While Europe promotes budgetary discipline, Greek deficit soars again. The constant requirements for pension payments and other obligations, and the estimate that the property tax will raise only €1 billion, instead of €1.6 billion, cause jitters to the Greek government.
“If no immediate action is taken, 2011 deficit may close at double-digit figures”, said a government official. Now, Greece focuses to achieve a target of 9.5% of GDP, not 9%.
But the government must also convince the Troika at the tough negotiations that start on Monday on the new loan package and MoU. Greece may be requested to adopt new additional measures.

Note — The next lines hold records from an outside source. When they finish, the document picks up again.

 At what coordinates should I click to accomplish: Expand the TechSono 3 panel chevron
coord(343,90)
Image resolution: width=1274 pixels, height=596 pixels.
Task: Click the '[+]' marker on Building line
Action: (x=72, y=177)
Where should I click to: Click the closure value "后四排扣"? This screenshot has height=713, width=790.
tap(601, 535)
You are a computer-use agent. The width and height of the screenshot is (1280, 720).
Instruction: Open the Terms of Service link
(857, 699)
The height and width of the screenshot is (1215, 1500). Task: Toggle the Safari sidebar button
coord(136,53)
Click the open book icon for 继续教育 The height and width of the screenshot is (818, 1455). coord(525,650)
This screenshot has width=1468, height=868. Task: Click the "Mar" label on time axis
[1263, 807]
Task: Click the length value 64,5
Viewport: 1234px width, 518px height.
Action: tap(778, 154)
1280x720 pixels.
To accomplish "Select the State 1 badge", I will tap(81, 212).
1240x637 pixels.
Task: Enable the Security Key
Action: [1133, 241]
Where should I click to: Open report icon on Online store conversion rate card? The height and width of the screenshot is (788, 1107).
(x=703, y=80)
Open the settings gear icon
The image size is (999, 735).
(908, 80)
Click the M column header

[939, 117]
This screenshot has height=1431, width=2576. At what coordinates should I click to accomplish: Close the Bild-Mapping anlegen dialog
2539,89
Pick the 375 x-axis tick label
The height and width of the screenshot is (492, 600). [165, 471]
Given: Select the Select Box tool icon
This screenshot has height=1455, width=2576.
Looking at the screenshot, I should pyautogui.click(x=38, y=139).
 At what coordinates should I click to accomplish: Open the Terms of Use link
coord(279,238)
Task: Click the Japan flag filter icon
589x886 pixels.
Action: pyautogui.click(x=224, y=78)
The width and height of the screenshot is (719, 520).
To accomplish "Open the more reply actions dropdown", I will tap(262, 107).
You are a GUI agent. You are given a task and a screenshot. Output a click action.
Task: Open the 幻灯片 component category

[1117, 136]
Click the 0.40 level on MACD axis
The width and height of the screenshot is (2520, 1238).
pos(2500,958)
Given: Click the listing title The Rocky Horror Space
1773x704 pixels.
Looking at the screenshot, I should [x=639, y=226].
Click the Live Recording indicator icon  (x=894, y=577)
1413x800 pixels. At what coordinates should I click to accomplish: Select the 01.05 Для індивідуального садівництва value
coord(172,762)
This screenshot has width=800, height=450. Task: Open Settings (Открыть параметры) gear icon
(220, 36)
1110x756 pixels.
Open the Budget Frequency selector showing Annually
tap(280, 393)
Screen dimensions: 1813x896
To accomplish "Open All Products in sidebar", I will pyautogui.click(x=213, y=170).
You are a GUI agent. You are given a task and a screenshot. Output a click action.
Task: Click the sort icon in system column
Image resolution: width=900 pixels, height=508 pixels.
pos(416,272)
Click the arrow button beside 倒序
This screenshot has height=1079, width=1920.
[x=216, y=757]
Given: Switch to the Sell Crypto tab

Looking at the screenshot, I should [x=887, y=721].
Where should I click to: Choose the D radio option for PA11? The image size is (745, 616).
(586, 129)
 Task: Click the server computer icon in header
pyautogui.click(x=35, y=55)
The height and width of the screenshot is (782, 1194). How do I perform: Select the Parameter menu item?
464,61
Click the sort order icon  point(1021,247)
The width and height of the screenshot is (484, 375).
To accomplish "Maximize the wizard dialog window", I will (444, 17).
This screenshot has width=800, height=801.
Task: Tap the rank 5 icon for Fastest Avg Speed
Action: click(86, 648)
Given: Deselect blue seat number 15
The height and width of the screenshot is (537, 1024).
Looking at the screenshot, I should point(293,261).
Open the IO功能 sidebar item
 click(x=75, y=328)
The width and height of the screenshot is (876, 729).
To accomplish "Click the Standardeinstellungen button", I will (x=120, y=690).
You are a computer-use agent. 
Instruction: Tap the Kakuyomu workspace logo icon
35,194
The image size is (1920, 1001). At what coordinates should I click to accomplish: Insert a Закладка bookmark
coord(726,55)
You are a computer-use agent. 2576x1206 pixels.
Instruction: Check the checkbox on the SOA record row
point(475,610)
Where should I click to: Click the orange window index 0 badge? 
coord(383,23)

Regarding taxation, Greece has to cover a gap of €600-700 million, due to the shortfall in property tax. In expenditure, the large deviations in funds may bring new changes in pensions.
The Troika also examines in detail the overall divergence of public expenditure, along with the measure of labour reserve. The measure of immediate redundancies is considered the last resort, as it is a constant request of the international lenders, but Greek government fears the political cost.
Government officials say that they will try to convince the Troika to give Greece time to adopt structural measures in the next review in February-March. However, the possibility of immediate interventions is open.
Figure reveal that the deficit in 10-month period was €23.1 billion, exceeding 10% of GDP, while information indicates reduction in revenues by 13% in November, and arrears reaching €6.7 billion.